* Document section
□ □ □ □ □ □ □
A proposed revision to Thailand’s notoriously strict narcotics law would ultimately permit the cultivation and use of medical cannabis across the Asian country.
The draft text – completed in late 2017 and currently under review by the Office of the Council of State – would have to be sent to the nation’s Cabinet for approval.
After that, the revision would face a vote in Thailand’s National Assembly.
If written into law, the revised regulations would eventually make Thailand “a medical marijuana hub” in the region, according to Agencia Efe.
The proposed rules would allow cannabis to be sold legally over the counter with a doctor’s prescription, Narcotics Control Board director Sirinya Sitdhichai told Thailand’s Khaosod newspaper.
“For medical purposes, they will be able to get the marijuana, but only on a doctor’s orders,” Sirinya said. “They can’t grow it on their own.
“This is what we have put in the draft.”
Hemp cultivation was allowed in 23 designated districts in nine of Thailand’s provinces last year, according to the Bangkok Post, but only after receiving approval and under the supervision of provincial narcotics control authorities.
Last summer, a committee chaired by the Deputy Justice Secretary Pol Col Dusadee Arayawuth agreed to reclassify cannabis to the controlled narcotics list’s fifth tier to pave the way for its eventual use in medical research.
A revised narcotics law to allow recreational cannabis use is not under consideration.
□ □ □ □ □ □ □
* Information shown
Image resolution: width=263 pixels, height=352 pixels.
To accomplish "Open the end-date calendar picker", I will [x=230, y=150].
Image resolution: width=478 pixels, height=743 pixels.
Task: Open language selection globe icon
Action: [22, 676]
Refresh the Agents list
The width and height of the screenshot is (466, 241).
□ □ □ □ □ □ □
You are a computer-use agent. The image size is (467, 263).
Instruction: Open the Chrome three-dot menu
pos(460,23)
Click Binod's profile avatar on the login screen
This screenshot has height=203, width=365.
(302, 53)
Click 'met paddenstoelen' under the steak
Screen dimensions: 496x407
□ □ □ □ □ □ □
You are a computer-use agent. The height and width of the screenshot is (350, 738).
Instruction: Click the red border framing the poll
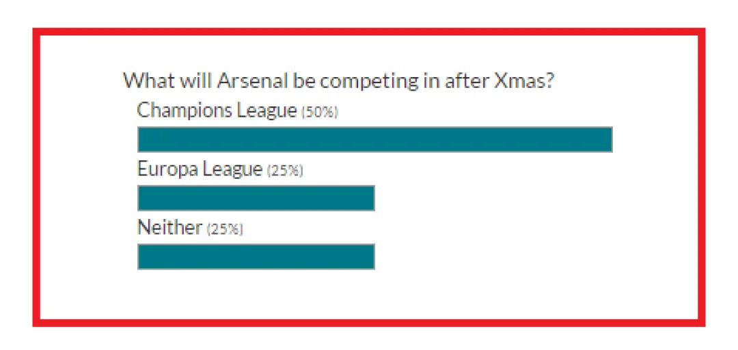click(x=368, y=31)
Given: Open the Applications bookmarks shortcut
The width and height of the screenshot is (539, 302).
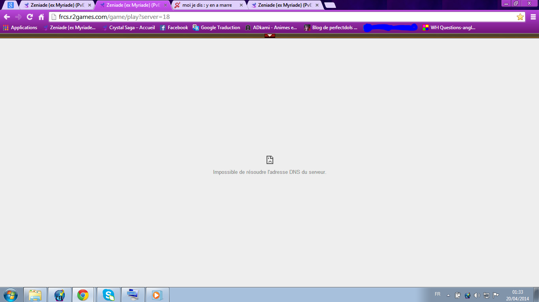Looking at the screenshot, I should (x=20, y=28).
□ □ □ □ □ □ □
* Instructions to follow
Reproduce word for word the stretch of the Thailand cannabis article from "The draft text" through "on their own.".

* Answer area
The draft text – completed in late 2017 and currently under review by the Office of the Council of State – would have to be sent to the nation’s Cabinet for approval.
After that, the revision would face a vote in Thailand’s National Assembly.
If written into law, the revised regulations would eventually make Thailand “a medical marijuana hub” in the region, according to Agencia Efe.
The proposed rules would allow cannabis to be sold legally over the counter with a doctor’s prescription, Narcotics Control Board director Sirinya Sitdhichai told Thailand’s Khaosod newspaper.
“For medical purposes, they will be able to get the marijuana, but only on a doctor’s orders,” Sirinya said. “They can’t grow it on their own.